A ghost. A ghost will kill me.

***

Shirley Jackson once said that no live organism can continue for long to exist sanely under conditions of absolute reality.

You can believe her, if you like.

*** 

It all began the day I met him

He was a ghost I found while walking the seaside. He sat there among the rocks, looking towards the horizon where the sun was setting. 

I should have run then, but I did not. After all, I could just be dreaming and might wake up soon. 

But I did not. 

I stopped walking, and he turned to look at me.

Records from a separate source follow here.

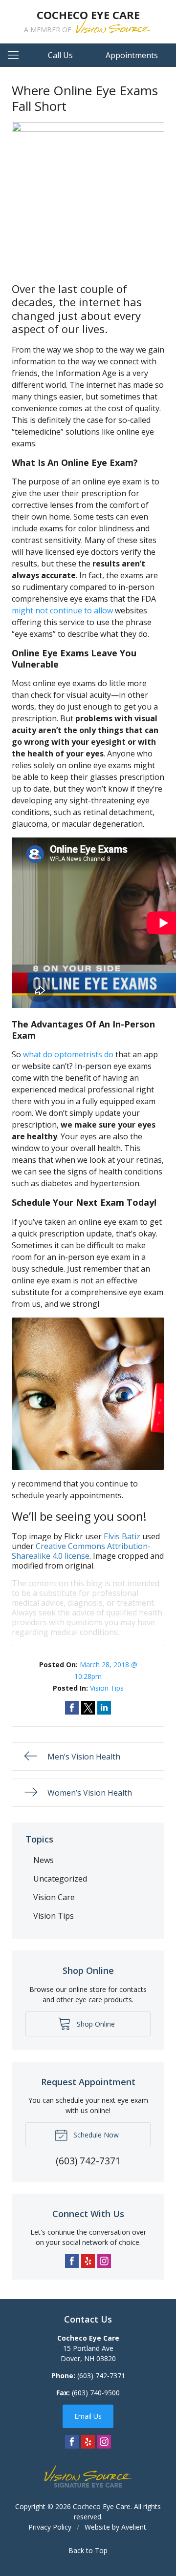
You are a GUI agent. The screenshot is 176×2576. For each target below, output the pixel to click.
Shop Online (95, 2024)
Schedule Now (95, 2134)
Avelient (133, 2527)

He smiled, then stood, then he vanished. 

I saw him again the next afternoon. I strode towards the rocks. This time, I spoke. 

"Why are you here?" I asked.

He did not turn to look at me. He kept his gaze towards the setting sun. 

"Because you are here, Cassandra." 

His voice was barely above a whisper.

"How do you know me?"

"I always did. You may not know it just yet, but you will."

One moment he was there, the next, he was gone. 

I sat on the rocks until the sun's last rays sank on the horizon. On occasions like these, I see the truthfulness in a watercolor painting. The colors of the sky could be so beautifully rendered in watercolor. I tried once, and I was proud of it even though I wasn't good. Still, nothing can ever replace the soft hues of the sky at sundown. Maybe I should paint the sea next. I like how peaceful it looks this afternoon. It's very pretty too, it's as if it was really colored in soft golden hues. But it was not, and will never be.

I like it better when it's dark and grey and stormy. 

***

Houses by the sea are supposed to be pretty. I guess they are. I live in one. This house sits in a promontory that overlooks the sea. From below, it may look unsightly, because the rocky shelf protrudes far into the sea, waves crashing to it constantly, like a piece that never quite broke off evenly. The waters below it are quite deep. The house that sits on it, on the other hand, looks grand and imposing. From my readings, it was supposed to be Georgian in style. I think it is. Symmetrical, five windows in the front, two stories with an attic. It's not as colorful though, because it is made of grey stone. Grey looks pretty on stormy seas only. I would've preferred to have the house painted red, but they said this was built to outlast any storm, and I should be grateful. My only consolation, perhaps, is that it is surrounded by varying shades of green, except in winter.

I have a little garden, but there's not much growing in it. Only a little part has been cleared, and any further is a stiff dive from a cliff. The previous owners seem to know a lot about flowers, because they planted those that could endure winds and salty spray, so the garden is filled with verbenas, daylilies, lavender, hydrangeas, and juniper bushes. Morning breezes always smell sweet because of them.